GPT-4's 10x productivity surge, outshines GPT-3 with an electrifying merge! Much More Powerful It Is
The new GPT-4 artificial intelligence software from OpenAI has only been out for one day. But developers are already finding incredible ways to use the updated tool, which now has the ability to analyze images and write code in all major programming languages.
The buzzy launch of OpenAI’s fourth generation AI software capped months of hype and anticipation over the powers of this technology, which many industry leaders believe has created a fundamental technological shift similar to the creation of web browsers in the early 1990s.
On Tuesday, companies all across the U.S. began coming up with ways to integrate GPT-4 into their products. Duolingo, the language-learning app, announced it would now be able to share more personalized explanations for mistakes powered by AI, which might include “signature, playful and quirky commentary.” At Stripe, the electronic payment platform, GPT-4 is already being used to provide users with accurate answers about customer support and fraud detection. Financial services firm Morgan Stanley is also using GPT-4 to streamline internal technical support processes. Even the government of Iceland is working with OpenAI to help preserve the Icelandic language.
“The speed at which it’s able to program and be creative is pretty staggering,” says Josh Pigford, the founder of Maybe, a financial planning firm that plans to use GPT-4 to quickly extract credit card transaction data for users. “It replaces what an engineer could potentially do.”

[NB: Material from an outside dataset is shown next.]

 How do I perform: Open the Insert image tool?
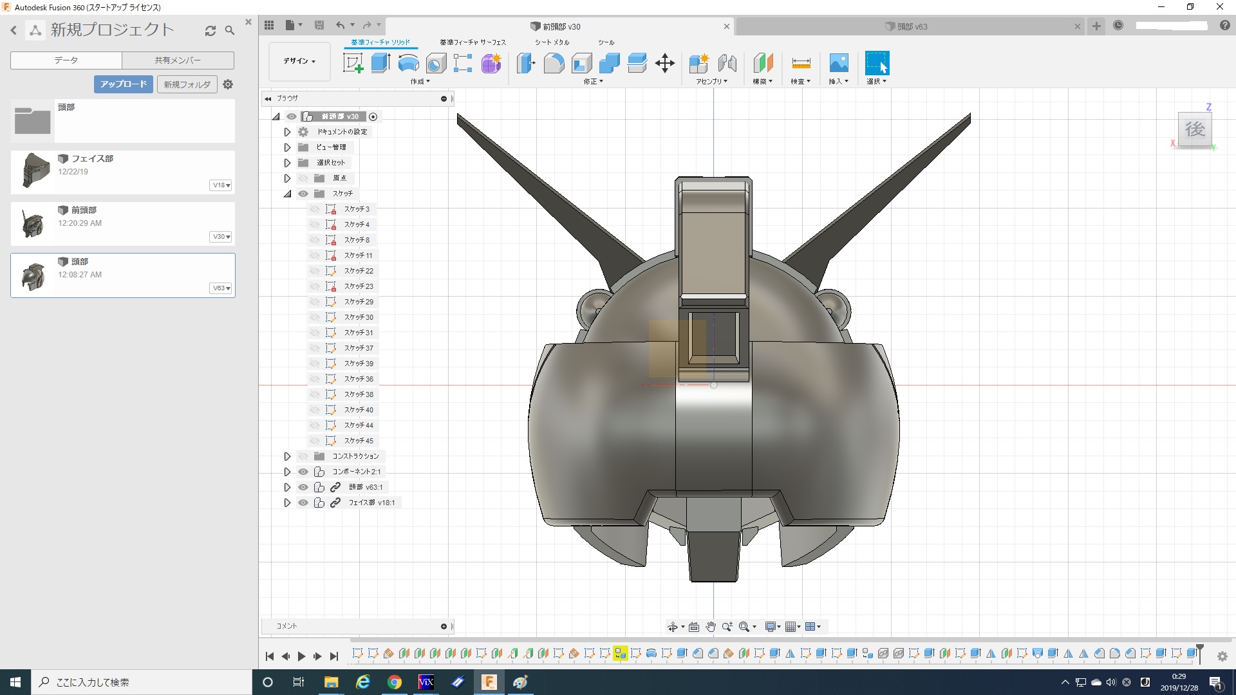point(838,63)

In the medical profession, doctors are even considering using GPT-4 for patient consultations. Anil Gehi, an associate professor of medicine and a cardiologist at UNC-Chapel Hill, described to the chatbot the medical history of a few patients he had seen earlier that presented complex medical cases. In just seconds, the chatbot gave him a perfect answer on how he should have treated the patient using all the correct medical terminology. “It very cogently thought through those clinical scenarios and laid out options to consider,” Dr. Gehi says. “It was very impressive.”

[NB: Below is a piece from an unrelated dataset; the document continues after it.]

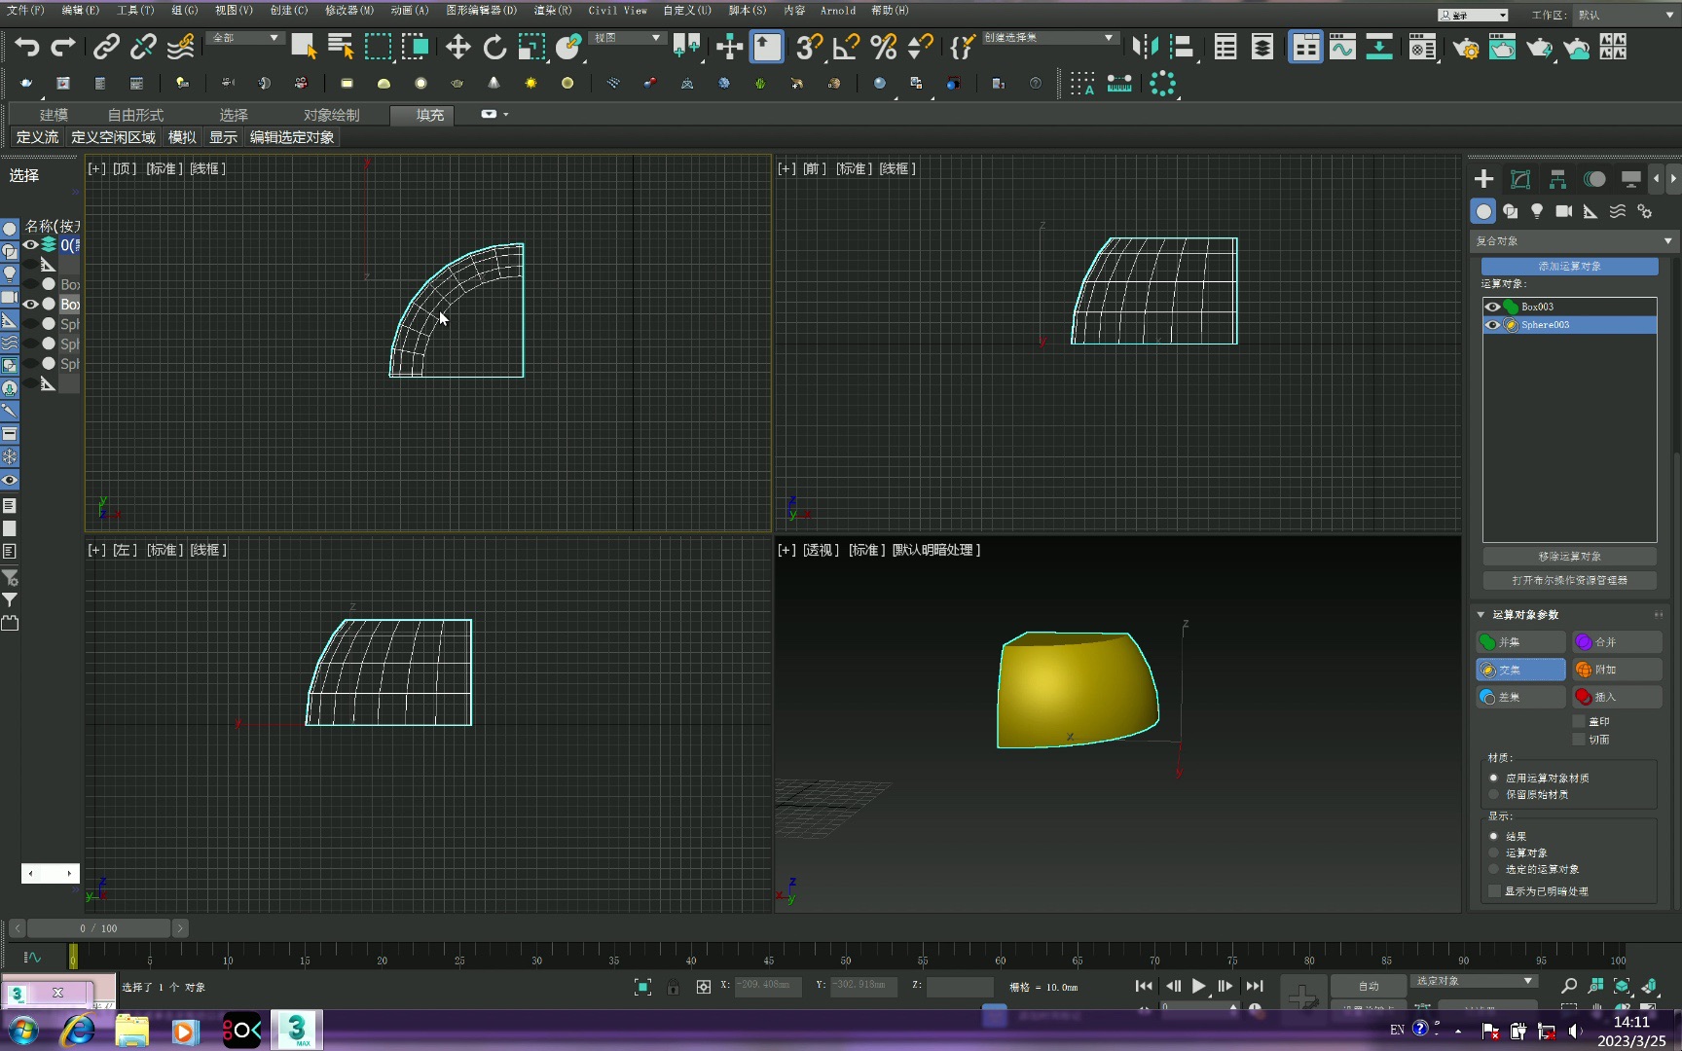Switch to the Modify panel icon
The image size is (1682, 1051).
[1520, 178]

“It’s not going to replace a human doctor,” he adds. “But it’s one of those things we can use alongside our work.”
With its wide display of knowledge, the new GPT has also fuelled public anxiety over how people will be able to compete for jobs outsourced to artificially trained machines. “Looks like I’m out of job,” one user posted on Twitter in response to a video of someone using GPT-4 to turn a hand-drawn sketch into a functional website. “Idk if i should be excited or scared,” another wrote.

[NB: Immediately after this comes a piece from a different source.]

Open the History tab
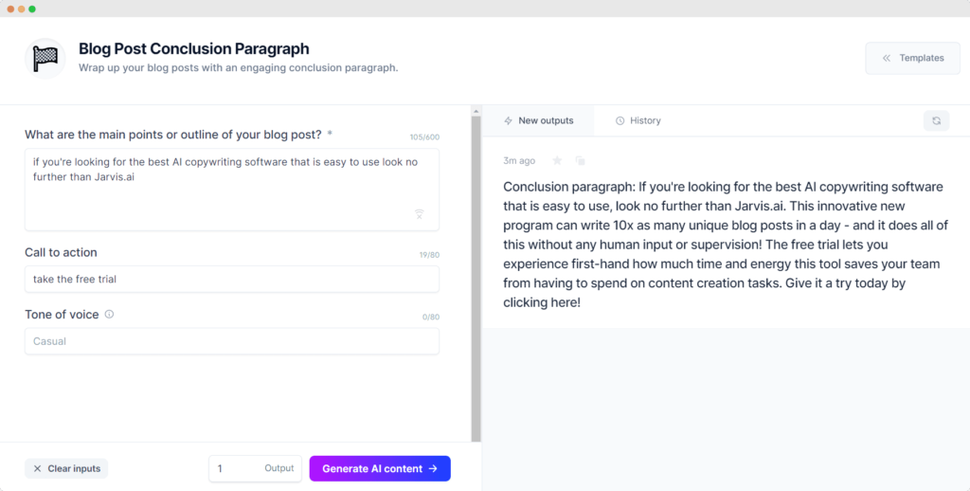This screenshot has width=970, height=491. 638,120
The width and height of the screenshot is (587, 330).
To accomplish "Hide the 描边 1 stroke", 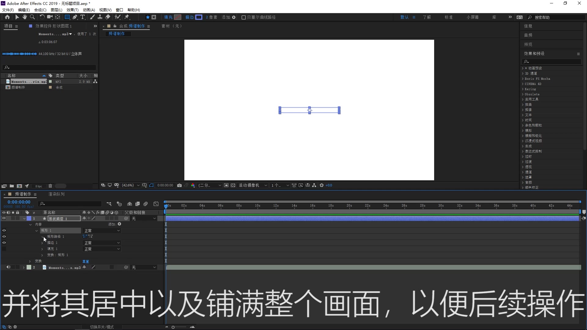I will click(4, 243).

The nonprofit organization Common Sense released a statement on Tuesday calling for a national dialogue around kids and artificial intelligence, saying that “the consequences for kids, educators and families—both good and bad—have not been thoroughly considered.”
Others expressed concern that GPT-4 still pulls information from a database that lacks real-time or up-to-date information, as it was trained on data up to August 2022. The time-gap could make trusting the accuracy of what’s online more difficult. “The real breakthrough will occur, however, when an AI system…contains up-to-date information—ideally updated in real-time or, failing that, every few hours,” says Oliver Chapman, CEO of supply chain specialists OCI.